[libcamera-devel] [PATCH 2/2] checkstyle: Add support for pre-commit hook

Fri Jan 17 08:46:52 CET 2020

Hi Nicolas,

On Thu, Jan 16, 2020 at 08:23:36PM -0500, Nicolas Dufresne wrote:
> Le vendredi 17 janvier 2020 à 00:31 +0200, Laurent Pinchart a écrit :
> > On Thu, Jan 16, 2020 at 10:25:31PM +0000, Kieran Bingham wrote:
> >> On 16/01/2020 18:26, nicolas at ndufresne.ca wrote:
> >>> From: Nicolas Dufresne <nicolas.dufresne at collabora.com>
> >>> 
> >>> This adds support for pre-commit hook workflow. In pre-commit hook we
> >>> check the style on the changes currently staged. Note that this patch
> >>> also includes a bit of sugar to support --amend.
> >>> 
> >>> Signed-off-by: Nicolas Dufresne <nicolas.dufresne at collabora.com>
> >>> ---
> >>>  utils/checkstyle.py    | 55 +++++++++++++++++++++++++++++-------------
> >>>  utils/hooks/pre-commit | 16 ++++++++++++
> >>>  2 files changed, 54 insertions(+), 17 deletions(-)
> >>>  mode change 100644 => 100755 utils/checkstyle.py
> >>>  create mode 100755 utils/hooks/pre-commit
> >>> 
> >>> diff --git a/utils/checkstyle.py b/utils/checkstyle.py
> >>> old mode 100644
> >>> new mode 100755
> >>> index 7edea25..23eb3f6
> >>> --- a/utils/checkstyle.py
> >>> +++ b/utils/checkstyle.py
> >>> @@ -458,11 +458,16 @@ class StripTrailingSpaceFormatter(Formatter):
> >>>  # Style checking
> >>>  #
> >>>  
> >>> -def check_file(top_level, commit, filename):
> >>> +def check_file(top_level, commit, filename, staged):
> >>>      # Extract the line numbers touched by the commit.
> >>> -    diff = subprocess.run(['git', 'diff', '%s~..%s' % (commit, commit), '--',
> >>> -                           '%s/%s' % (top_level, filename)],
> >>> -                          stdout=subprocess.PIPE).stdout
> >> 
> >> I wonder if we could/should automate this by detecting staged changes,
> >> and then setting staged based on that?
> >> 
> >> 	"git status --porcelain | grep ^M"
> >> 
> >> Could detect if there are staged changes.
> >> 
> >> But equally it might be better to allow the caller to be explicit.
> > 
> > I've been wondering about this too, I have a slight preference for
> > auto-detection, but that's not a hard requirement if too difficult to
> > implement or impractical to use.
> 
> I don't think it hard, but I wasn't sure it was a good idea.

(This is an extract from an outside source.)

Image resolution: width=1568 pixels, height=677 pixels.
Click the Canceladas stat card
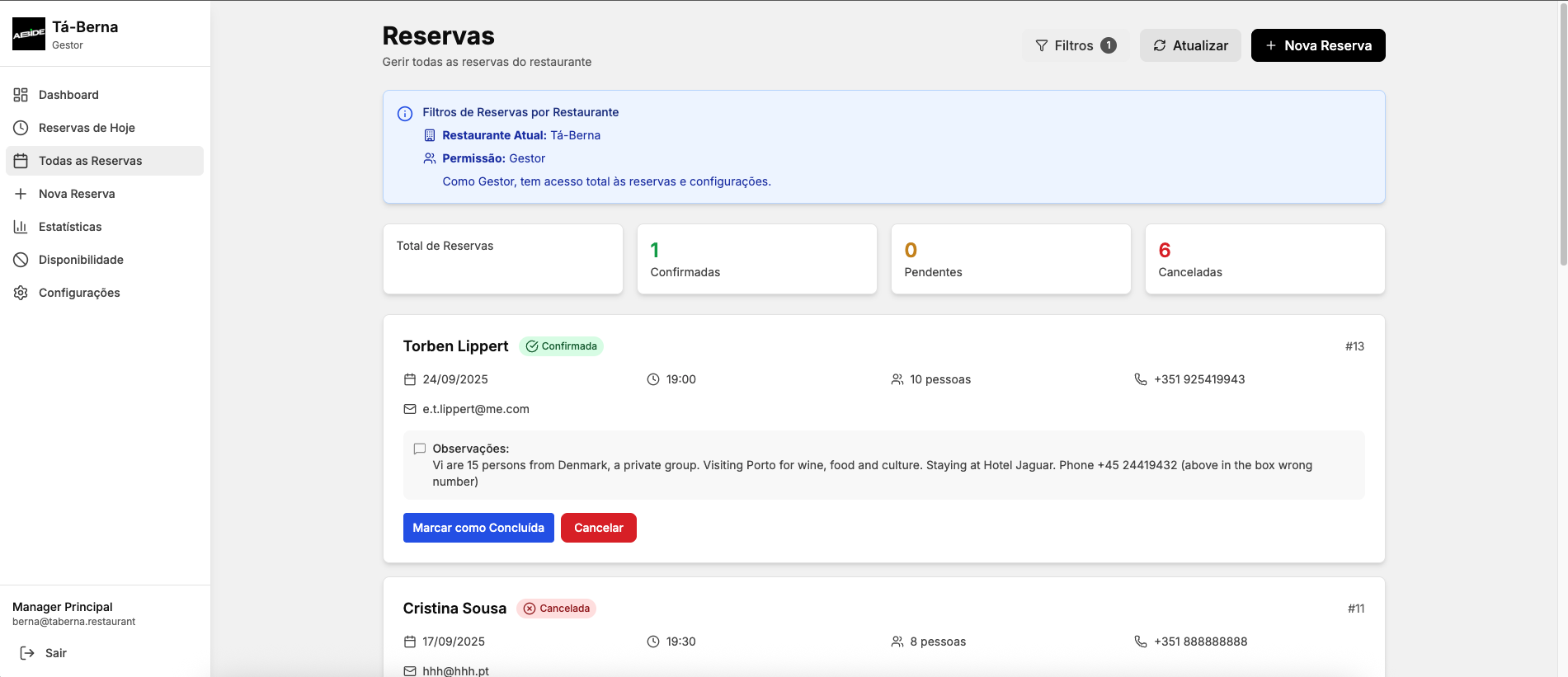coord(1264,259)
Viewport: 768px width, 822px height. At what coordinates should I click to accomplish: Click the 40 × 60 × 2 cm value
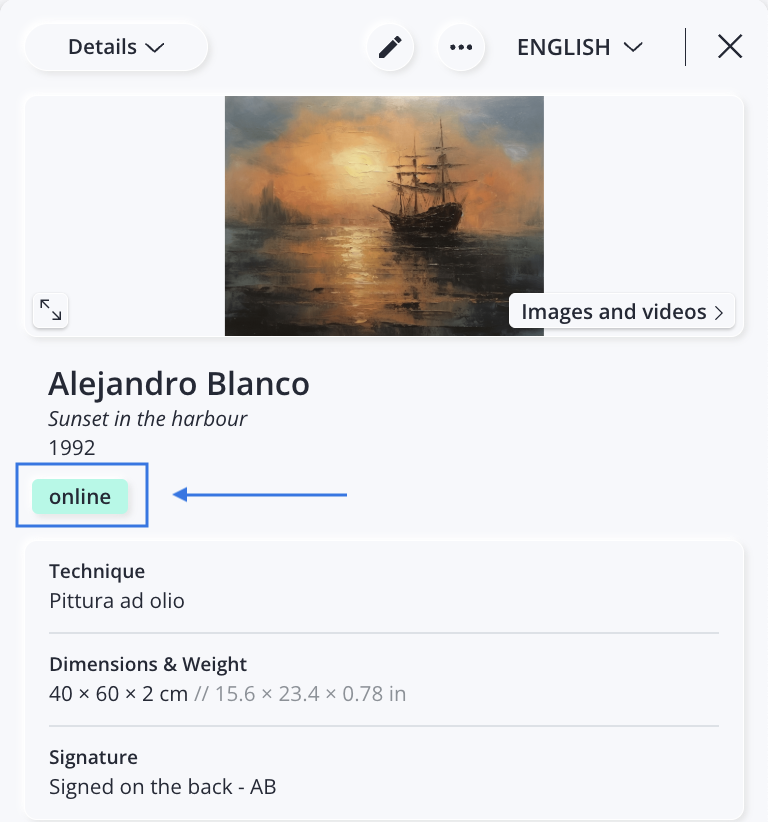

One thing
> that I've been a little slowpy is with the meaning of commit here (of
> the rev list in fact). Before I added amend support, I was simply
> ignoring that (no meaning). But then I recycled it to support the
> commit --amend case, where you want to included the staged changes and
> the previous commit.
> 
> What I found worked to get that information was to only pass one hash,
> which is the commit before the last commit (HEAD~). Anyway, I think I
> should fix this, and  so '%s~' % commit instead if I want to maintained
> the behaviour. But by doing that, there is no longer anything to
> describe that when I commit --amend, I want the combined report, not
> just what was staged. And that I also don't want the previous commit to
> be checked independently from the staged, because that would produce
> that warning I'm trying to fix.
> 
> So my conclusion, is that to disambiguate all this, I should in fact be
> even more explicit, and also introduce --amend. A better implementation
> would be to find a way to integrated these special revisions into the
> revlist, this way (not sure if there is a use case) but you could
> request a report for specific commits, the staging changes and the
> amended changes in one call.

That would be neat indeed. From a quick look at git-rev-parse there's no
revision syntax to express this that I could find. We could extend the
revision syntax, but that may be dangerous.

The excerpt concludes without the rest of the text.